Monday, October 23, 2006

Climate Change: Sudden rationality at the top?

If you believe the Sydney Morning Herald, the Australian government has had a sudden change of heart on climate change. According to the Herald’s political editor, this has happened over the past couple of weeks, specifically due to Foreign Minister Downer being persuaded. The triggers were a) the parliamentary undersecretary for the Environment nutting it out with him; b) A number of comments about the unusual weather at an agricultural show in Downer’s home State.

It sounds rather like a bunch of dominoes, doesn’t it? Ready to fall.

Still, don’t expect this to result in sensible policy change. After all, the government had set aside $1 billion on global warming issues, but didn’t even spend $360m of it.
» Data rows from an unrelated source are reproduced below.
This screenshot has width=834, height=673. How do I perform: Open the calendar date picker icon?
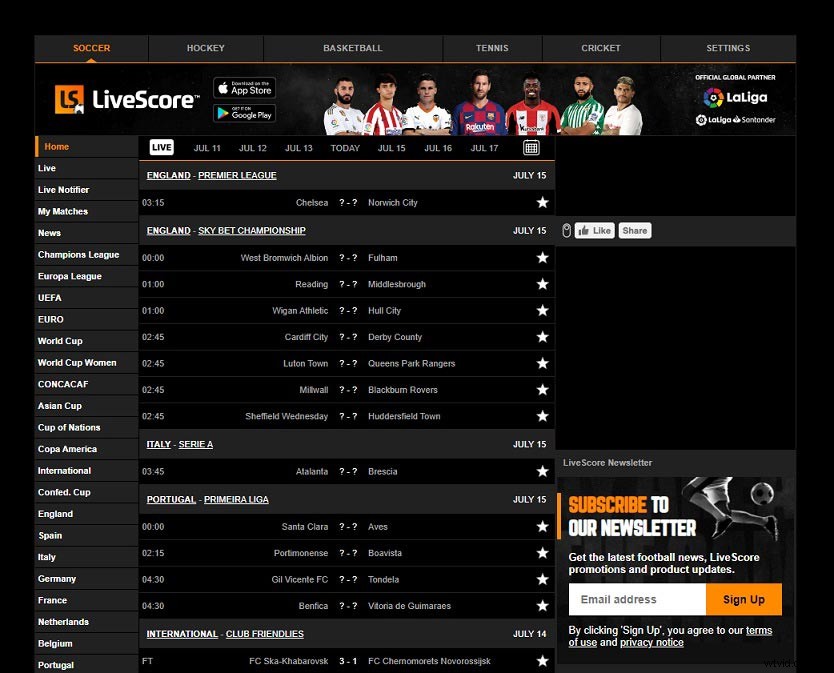point(531,147)
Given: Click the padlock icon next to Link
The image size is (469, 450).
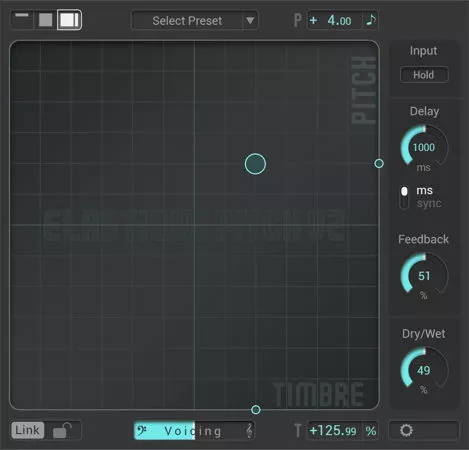Looking at the screenshot, I should pyautogui.click(x=63, y=430).
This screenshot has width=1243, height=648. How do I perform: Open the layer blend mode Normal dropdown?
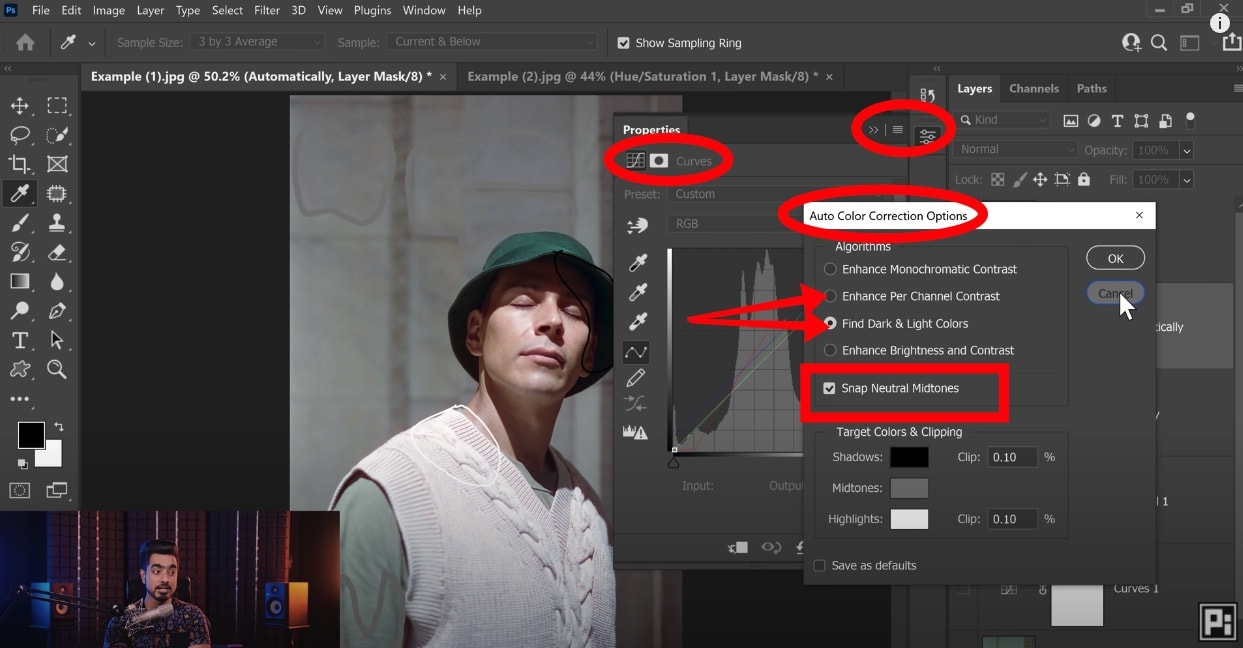click(1015, 149)
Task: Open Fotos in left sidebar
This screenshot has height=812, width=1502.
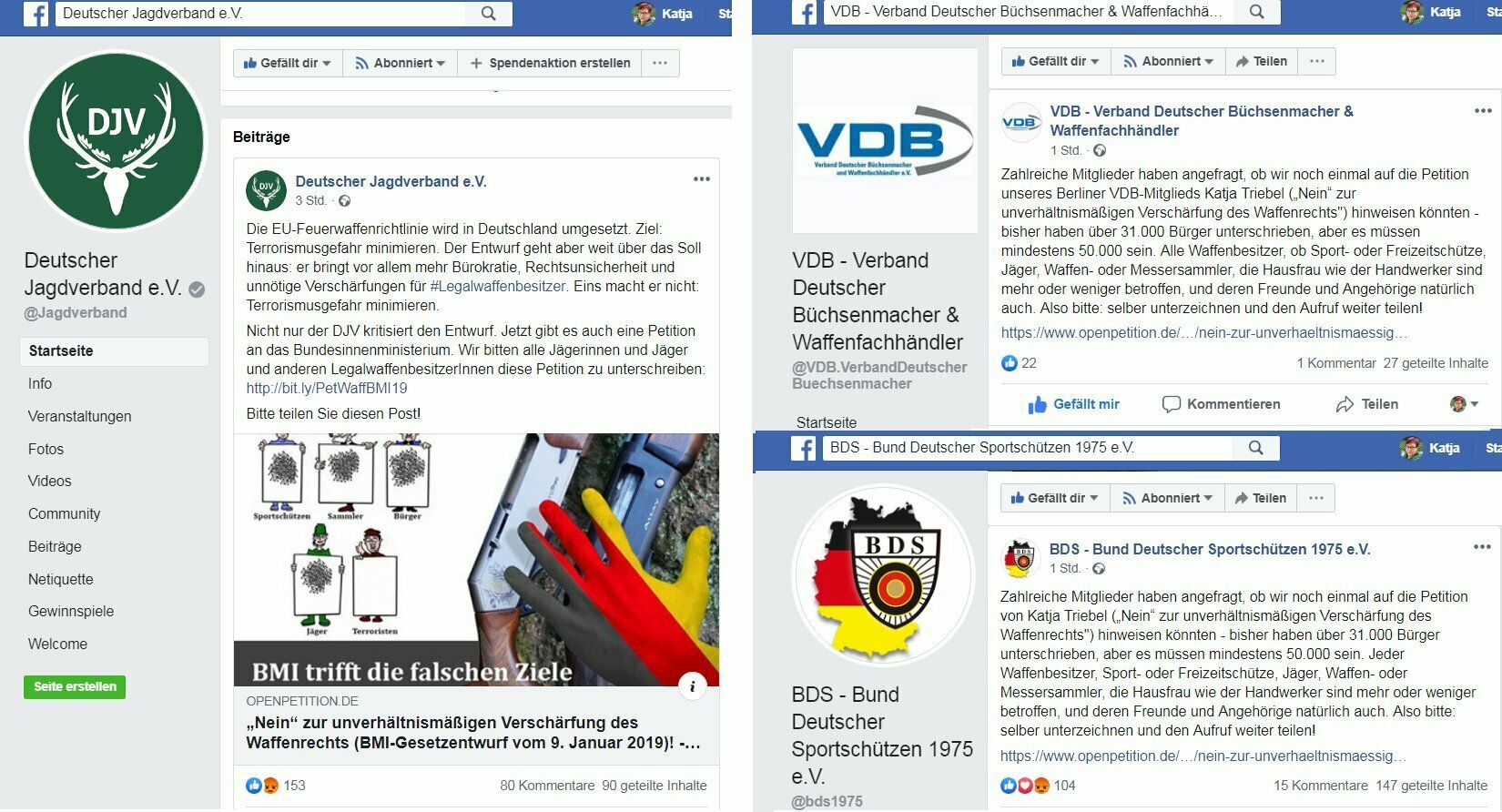Action: pyautogui.click(x=46, y=449)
Why was that money set aside at all? My only guess is that it was committed through the political process (either an election promise or parliamentary horse-trading) by a bunch of people who had no interest in doing anything.

Now is not the time for triumphalism. (however, I will refer you to a previous post.)
We need to see useful action, but it's easy to imagine that the government's first moves will fall far short of idea.

Because the Prime Minister remains uncomfortably wedded to nuclear power to this day (see the first article). Why? Now that, I can’t answer.


Bazza said...

Hi Stephen. In the UK bigger firms pay a tax on their energy spending called Climate Change Levy. All the money raised is put in a fund to give free surveys of companies energy usage and try to avoid wastage. I believe the UK is actually making some progress in carbon reduction and they are aiming above the Kyoto Protocol targets but all nations need to be involved in this.

S Simmonds said...

About 10 years ago, a course I did went into some of the options for dealing with climate change, including things like carbon taxes and carbon exchange credits. I wasn't convinced at the time, but I now see them as useful mechanisms in the panoply of possible responses.

A levy on _all_ energy usage would, of itself, seem counterproductive (in a couple of senses) - unless you were a general advocate of deindustrialisation, which I am not.

It's possible that your Levy differentiates between low- and high-carbon-emitting energy forms. Other possible differentiators could include renewability and pollution.

The response of Australia's government to climate change has been appalling; even China seems to be making some effort at the moment - which removes a major rung from the government's weak argument.

There is a lot that mitigates the economic effects of compliance [with carbon emission reduction], both tangible (there are a lot of growth industries in it) and intangible (ameliorating the environmental costs).